Les pornocrates, les étudiants et les papys
LIBERTE.- Paris, 1982. Patrons du peep show, Le Mirodrome à Pigalle, Franck et Serge sont criblés de dettes et ont l’idée de produire de petits films pornographiques avec leurs danseuses pour relancer leur établissement. Le succès est au rendez-vous et ne tarde pas à attirer l’attention de leurs concurrents. Un soir, des hommes cagoulés détruisent le Mirodrome. Ruinés, Franck et Serge sont contraints de faire affaire avec leurs rivaux. Mais ce que ces derniers ignorent, c’est que ces deux « entrepreneurs » sont des policiers de la brigade financière chargés de procéder à un coup de filet dans le business du X qui, selon l’un des personnages, « a inventé la fraude fiscale ». Mais Franck et Serge vont prendre goût à leur naissante aventure dans le cinéma pornographique et même y découvrir un certain art de vivre…
Dans une époque où règne le politiquement correct et où Facebook ne cesse de s’illustrer par l’absurdité de sa politique sur la nudité, on devine assez facilement le projet de Cedric Anger avec L’amour est une fête (France – 1h59. Dans les salles le 19 septembre) : « J’ai toujours voulu faire un film sur le porno français des années 70/80, celui tourné en pellicule. (…) Il y avait une insouciance qui n’a rien à voir avec le porno d’aujourd’hui. Ni même avec le porno américain de la même époque, beaucoup plus industrialisé et professionnel. Le cinéma pornographique français de ces années-là est inséparable de la libération des mœurs post-68. Il est fabriqué avant tout par des gens qui s’amusent, pour qui ces tournages sont des moments de vacances et de plaisir. Il faut bien comprendre qu’ils ne tournaient pas ces films par nécessité financière, mais parce qu’ils en avaient envie. » Las, si l’ambition est intéressante, le film, lui, n’est pas à la hauteur. Passe encore pour les séquences qui se déroulent dans les lumières rouges du Mirodrome qui distillent un petit charme sous-fassbindérien… Mais, tout se gâte lorsqu’on passe, dans la seconde partie, à la production d’un film X. Les dialogues (« Un acteur beau, c’est érotique. Un acteur laid, c’est porno ») font grincer des dents, la mise en scène est spécialement plate et atteint un sommet dans la séquence ultime, mi-new age, mi-David Hamilton. Les quelques gags s’effondrent (ah, la visite des propriétaires du château sur le tournage !) Enfin, si les filles font effectivement songer à celles qui jouaient dans le X de ces années-là, Gilles Lellouche (Serge) en fait trop et Guillaume Canet (Franck) a toujours l’air de se demander ce qu’il fait. Avec aisance, Michel Fau en producteur halluciné et Xavier Beauvois en réalisateur porno leur piquent la vedette.

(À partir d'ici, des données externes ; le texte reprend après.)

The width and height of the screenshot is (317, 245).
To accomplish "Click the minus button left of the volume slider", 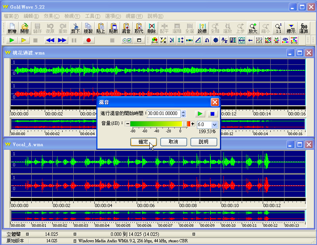I will pos(128,124).
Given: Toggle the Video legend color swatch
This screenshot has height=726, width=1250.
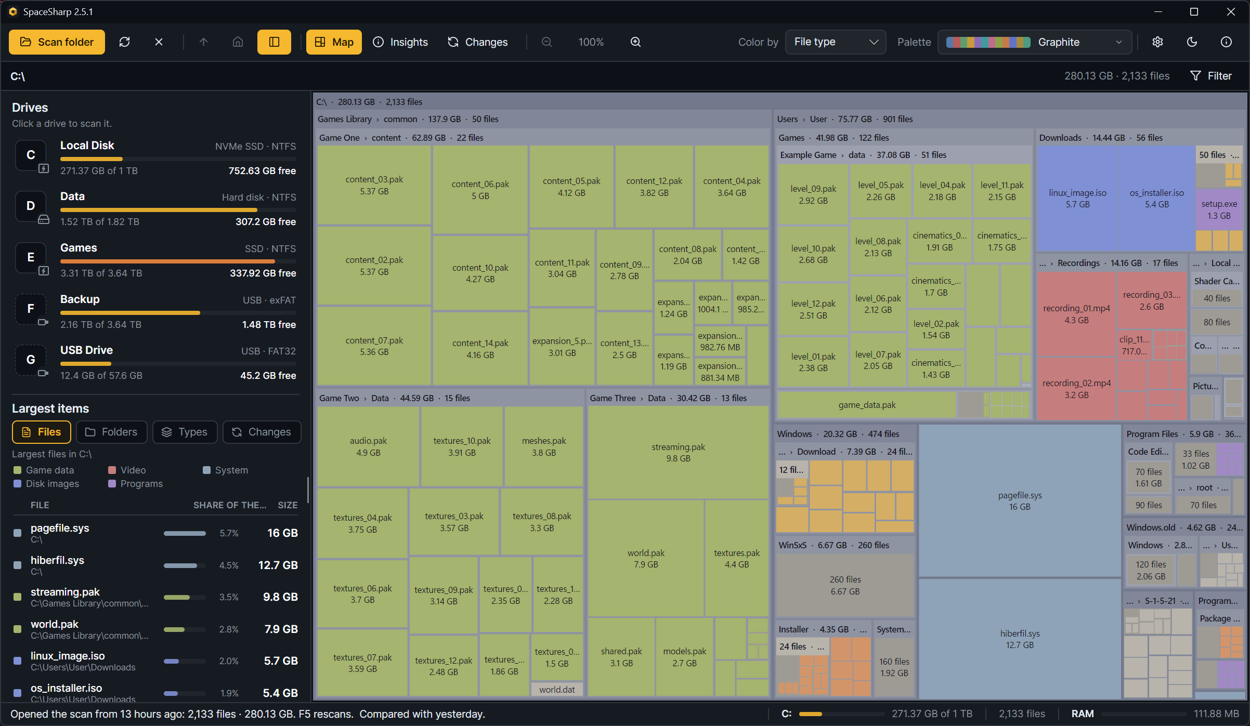Looking at the screenshot, I should 112,470.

MEDECINE.- Antoine entame, grâce à une dérogation, sa première année de médecine pour la troisième fois. Benjamin arrive directement du lycée, mais il réalise rapidement que cette année ne sera pas une promenade de santé. Dans un environnement compétitif et quasiment violent, avec des journées de cours ardues et des nuits dédiées aux révisions plutôt qu’à la fête, les deux étudiants devront s’acharner et trouver un juste équilibre entre les épreuves d’aujourd’hui et les espérances de demain.

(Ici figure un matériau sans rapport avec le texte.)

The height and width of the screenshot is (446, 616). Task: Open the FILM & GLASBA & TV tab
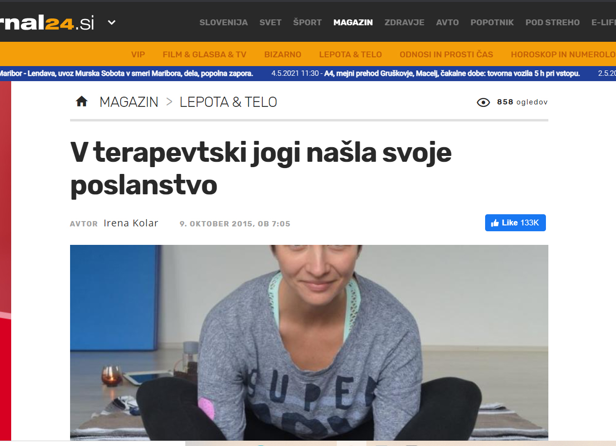pos(204,54)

Même si le film a été rattrapé par l’actualité (on sait que le gouvernement Macron a annoncé la fin du numerus clausus pour les études de médecine à partir de la rentrée 2020), Première année (France – 1h32. Dans les salles le 12 septembre) demeure une très intéressante plongée dans cette « terrible » première année de médecine vers laquelle s’avancent 3000 candidats qui savent, d’emblée, que seulement 200 d’entre eux auront le bonheur de passer en seconde année et de s’ouvrir ainsi une carrière en médecine. Déjà scénariste et réalisateur de Hippocrate (2014) avec déjà Vincent Lacoste et Reda Kateb et Médecin de campagne (2016) avec François Cluzet et Marianne Denicourt, Thomas Lilti sait de quoi il parle puisqu’il est (aussi) docteur en médecine.

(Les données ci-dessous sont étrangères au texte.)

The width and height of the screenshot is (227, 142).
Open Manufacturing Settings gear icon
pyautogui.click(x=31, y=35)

Autant dire qu’on croit à cette histoire dont la mise en scène relève du défi puisque les personnages ne font qu’écouter des cours, se plonger dans les livres, préparer des annales, réviser jusqu’au bout de la nuit ou s’entraîner à des QCM. Lilti a réussi à trouver le bon rythme pour sa Première année et il peut aussi se reposer sur un duo dynamique avec William Lebghil et Vincent Lacoste qui parviennent à développer une véritable amitié dans un univers où, à priori, tous les coups sont permis. D’ailleurs le cinéaste revendique une dimension politique à cette aventure d’apprentissage puisqu’il pointe aussi une violence sociale qui, au départ, est culturelle, Antoine soulignant que Benjamin a « les codes » depuis toujours… Première année ou l’histoire de deux étudiants qui s’appliquent à devenir des machines à répondre aux questions, voire à répondre sans chercher à comprendre. Inquiétant ?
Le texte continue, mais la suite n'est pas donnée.